(Beginning of DATA PROVIDED)
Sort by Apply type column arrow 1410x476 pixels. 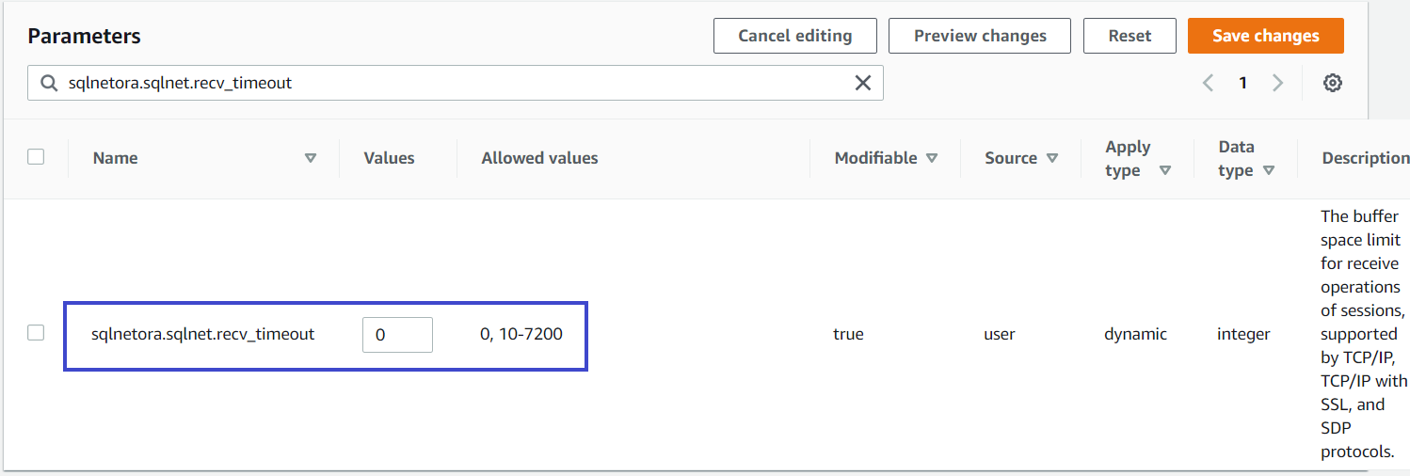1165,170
(End of DATA PROVIDED)
(Beginning of DATA PROVIDED)
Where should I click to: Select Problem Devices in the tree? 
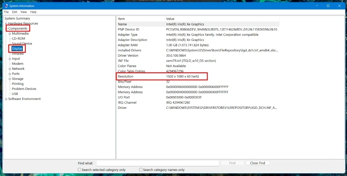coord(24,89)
(End of DATA PROVIDED)
(Beginning of DATA PROVIDED)
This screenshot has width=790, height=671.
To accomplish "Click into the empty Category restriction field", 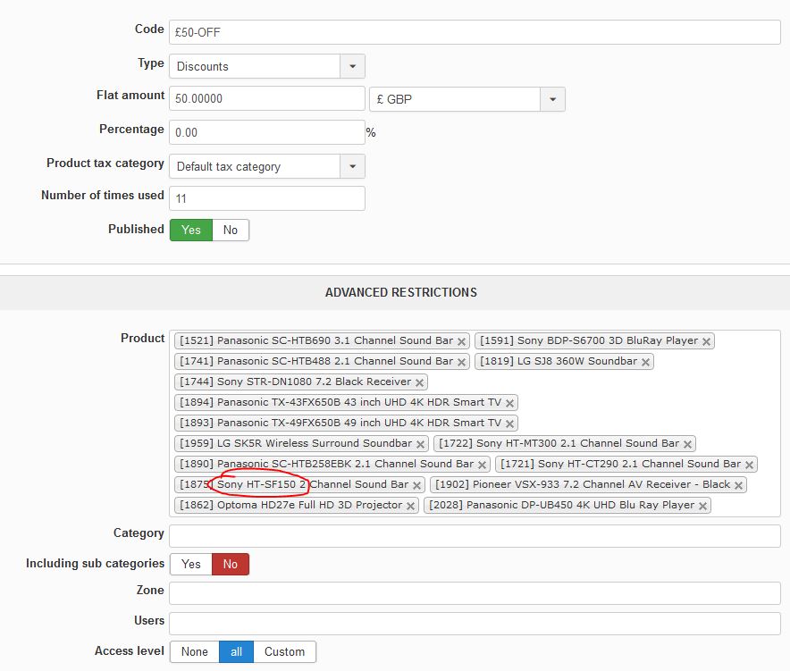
(End of DATA PROVIDED)
Print the part of the listing above that opens with the line containing "This screenshot has width=790, height=671." and closes with the line containing "into the empty". Copy it exactly, both ends included, and omit the pictures.

This screenshot has width=790, height=671.
To accomplish "Click into the empty Category restriction field", 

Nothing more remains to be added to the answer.